Buonomo 39 2Tra le raccomandazioni elencate appaiono maggiormente significative quelle di cui ai punti 2,3 e 6. Se infatti le altre richiamano normali comportamenti che siamo abituati a tenere, l’utilizzo di dispositivi di proprietà è strettamente connesso con la possibilità di installare software non istituzionali e sconta la possibilità che tali strumenti non siano recenti ed utilizzino pertanto sistemi operativi obsoleti. È stato verificato che sono soprattutto i software provenienti da fonti/repository non ufficiali –e principalmente i giochi- a contenere malware in grado di raccogliere dati in modo invisibile al proprietario stesso. Il possesso di computer domestici ormai obsoleti ma sufficienti per l’uso domestico che ne fa un utente naturalmente non digitale, porta con sé l’impiego di sistemi operativi -come ad esempio Windows 7 e XP- per i quali non sono più previsti aggiornamenti di sicurezza.

In ogni caso, non bisogna dimenticare che, al di là delle problematiche informatiche, al dipendente in smart working sono richiesti gli usuali comportamenti finalizzati a ridurre i rischi connessi alla diffusione di dati riservati già adottati anche in ufficio.

Infine, si evidenzia che, esiste una specie di trade-off tra sicurezza informatica e salute del lavoratore, in riferimento alla postazione di lavoro, questo in quanto i dispositivi assegnati dall’Amministrazione sono tipicamente dei laptop e come tali comportano maggiori difficoltà nel rispettare le prescrizioni previste dal D.Lgs. n. 81/2008 in materia di videoterminali (l’INAIL ha espressamente indicato che “le attività connesse all’uso del computer portatile rientrano in quelle tutelate dal titolo VII relativo ai videoterminali”).

A tale proposito, si ricorda che, quando si prevede di dover effettuare un lavoro prolungato con un PC portatile, è bene munirsi e fare uso di una tastiera esterna, di una base -in modo da sollevare lo schermo- e di un mouse. L'adozione di un mouse al posto del touchpad e di una tastiera ergonomica favoriscono, infatti, l'appoggio di entrambi gli avambracci attenuando il sovraccarico degli arti superiori, riducendo l'angolazione dei polsi e conseguentemente l'affaticamento dei tendini della mano. Inoltre, è bene usare uno schermo esterno se i caratteri sullo schermo del computer portatile sono troppo piccoli.

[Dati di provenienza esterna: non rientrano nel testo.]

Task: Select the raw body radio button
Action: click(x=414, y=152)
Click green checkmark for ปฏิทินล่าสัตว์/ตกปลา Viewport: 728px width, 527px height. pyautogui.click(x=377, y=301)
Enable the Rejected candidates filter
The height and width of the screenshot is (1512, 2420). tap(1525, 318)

Accanto alla dotazione hardware, perché lo smart working sia efficace, è essenziale la disponibilità di una efficiente infrastruttura applicativa.

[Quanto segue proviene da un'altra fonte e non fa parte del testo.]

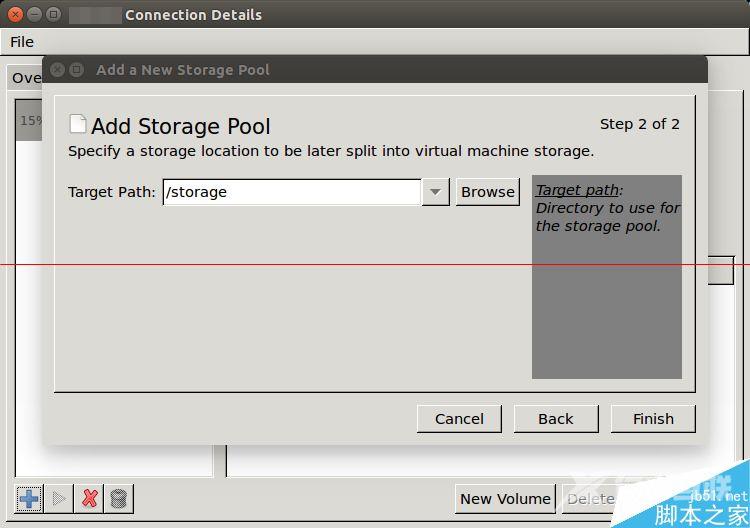
Task: Click the second title button on the dialog
Action: click(77, 70)
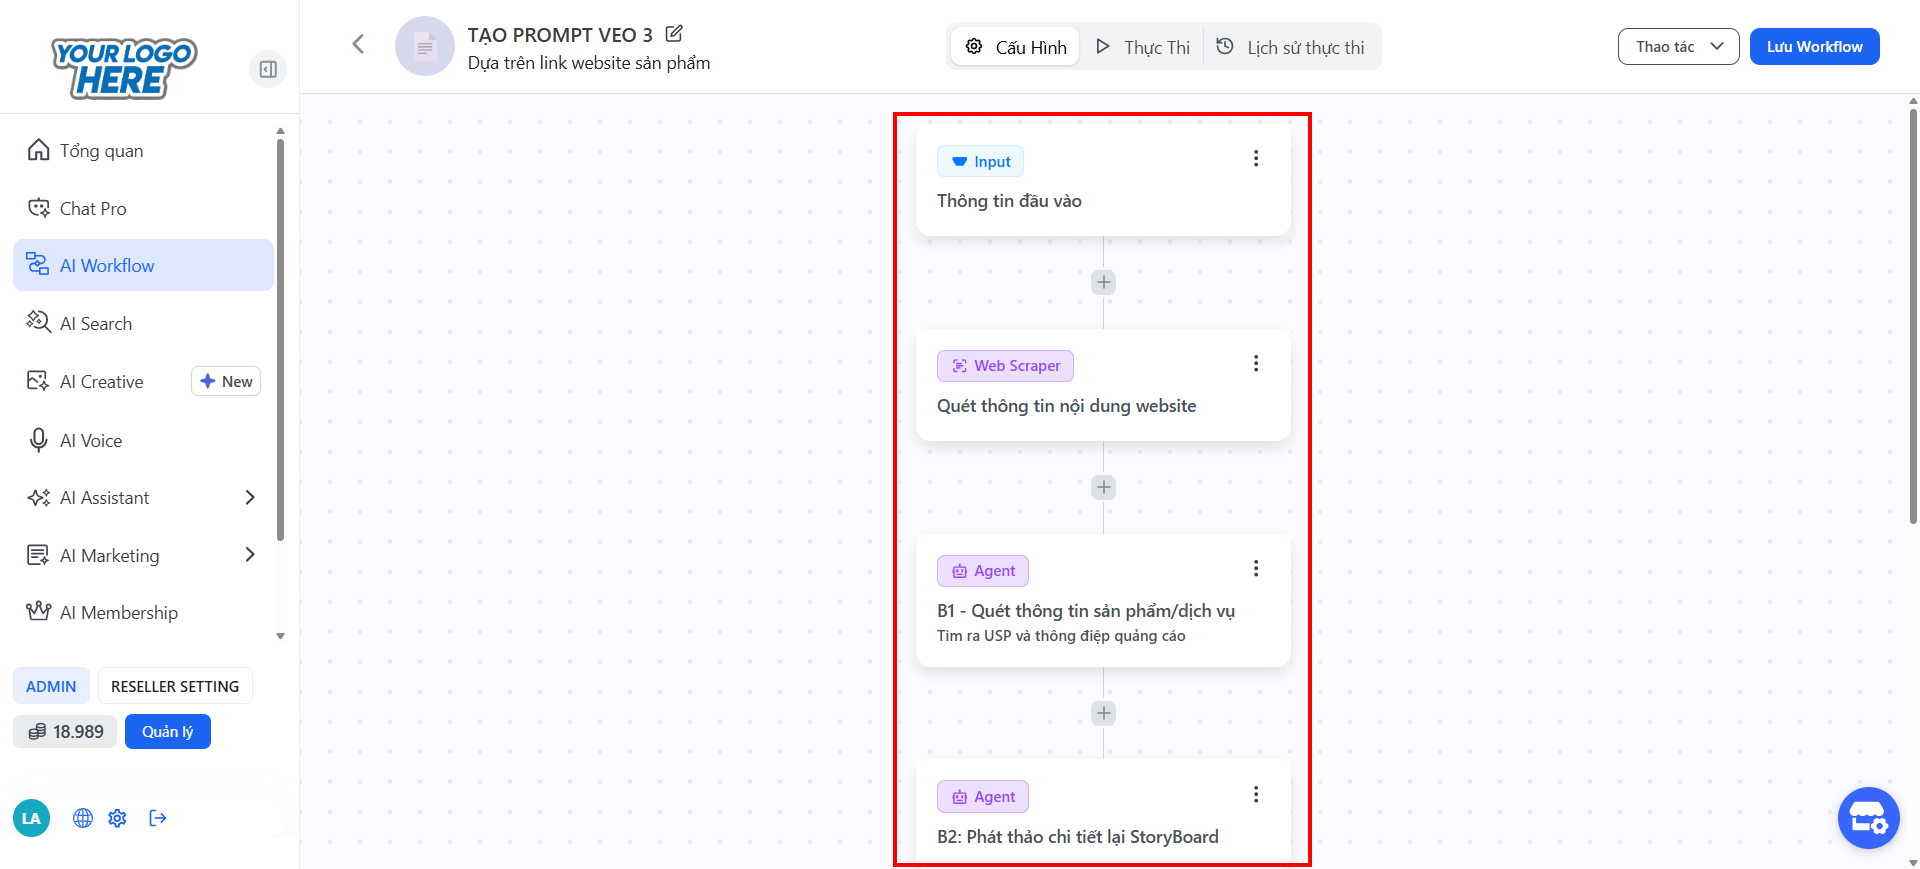The image size is (1920, 869).
Task: Switch to the Thực Thi tab
Action: pyautogui.click(x=1143, y=47)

Buonomo 39 3Se le operazioni tipicamente svolte in smart working si limitano alla predisposizione in autonomia di atti, piuttosto che a rispondere a richieste di chiarimento da parte dell’utenza, gli strumenti di office automation (Office 365, Apache OpenOffice, etc) insieme ad un client di posta elettronica appaiono più che sufficienti. In questo caso anche la connettività di rete non è un elemento critico.

Se la predisposizione degli atti avviene in forma collaborativa ovvero se allo smart worker è richiesto di partecipare a riunioni e gruppi di lavoro, allora è necessaria l’introduzione degli strumenti sopra richiamati di virtual collaboration (Teams, Slack, WebEx, etc.), dove una adeguata connettività di rete è necessaria al loro pieno utilizzo. Queste applicazioni permettono di organizzare delle riunioni video con condivisione dei documenti e possibilità di lavorare contemporaneamente su uno stesso file ovvero di archiviarlo in cartelle condivise, nonché di gestire agende di lavoro. Si evidenzia come questa modalità di interazione sia diventata obbligatoria per le udienze sia civili che penali durante il periodo di emergenza da COVID-19 a seguito dell’approvazione, da parte di CSM e CNF, di due protocolli che declinano le modalità di attuazione delle norme contenute nel D.L. n. 18/2020 in materia di udienze civili tramite collegamento da remoto, udienze civili tramite trattazione scritta e video conferenza nel sistema penale.

Un livello superiore di efficienza dell’infrastruttura applicativa è rappresentato dall’informatizzazione dei processi operativi, rispetto alla quale la digitalizzazione dei provvedimenti amministrativi rappresenta la parte preponderante della Pubblica Amministrazione. Tra gli esempi più noti di questo fenomeno si ricorda il “protocollo informatico”, di cui al DPR 445/2000 e la digitalizzazione delle procedure giudiziarie, meglio nota come “Processo Civile Telematico”, ma più in generale si fa riferimento a tutti quegli applicativi gestionali che supportano le Amministrazioni nella produzione dei loro output tipici. Oltre ai generici vantaggi legati alla digitalizzazione degli atti, qui assunti come dogma per necessità di sintesi, in relazione allo smart working occorre evidenziare che l’informatizzazione permette di effettuare controlli sui processi più efficaci in relazione alla misurazione della performance individuale -e conseguentemente organizzativa- sganciando definitivamente così la valorizzazione delle capacità e delle competenze dei dipendenti dalla loro presenza sul luogo di lavoro.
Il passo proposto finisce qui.